Earlier today, we reported that in addition to getting a new executive team, the “Espirito Santo family sold some 4.99% of its stake in Banco Espirito Santo the company to an unknown party, using the proceeds used to repay a margin loan, issued during the bank’s capital increase in May.” Subsequently, Bloomberg reported the identity of the lender: “Espirito Santo Financial Group borrowed more than 100 million euros from Nomura to buy shares in Banco Espirito Santo, Portuguese newspaper Expresso reported, without saying how it got the information.”
Moments ago Bloomberg followed up with what could be a further dose of cold water to one of Portugal’s most powerful families and certainly the holding company at the very top, Espirito Santo Financial Group…

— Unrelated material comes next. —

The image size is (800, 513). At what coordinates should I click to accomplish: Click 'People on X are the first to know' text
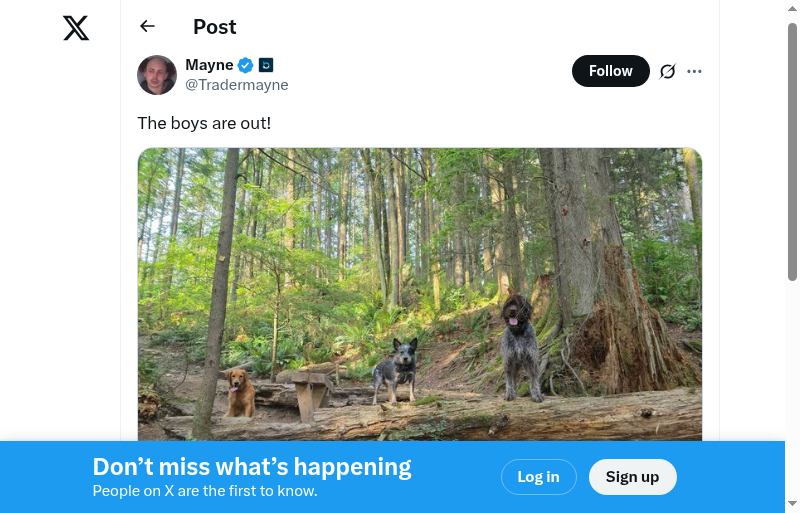(x=205, y=491)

…when it reported that Nomura threatened to seek the immediate repayment of at least €100 million of loans to Espirito Santo Financial Group, prompting today’s sale by the Portuguese co. of a stake in Banco Espirito Santo, according to people with knowledge of the talks who asked not to be identified.
It also explains why while the market has since moved on, BES bonds tumbled once again to record lows earlier as we reported previously, and Senior CDS blew out by 48 bps to 448 bps: the widest since October.
And while the market is once again convinced there are no concerns of contagion, Bloomberg added that “failure to repay the loan could have triggered multiple defaults across cos. within Espirito Santo group, said the people.” In other words, precisely the kind of liquidity waterfall (in the wrong direction) that took out AIG and put the Lehman financil crisis into overdrive.
Officials at Nomura declined to comment.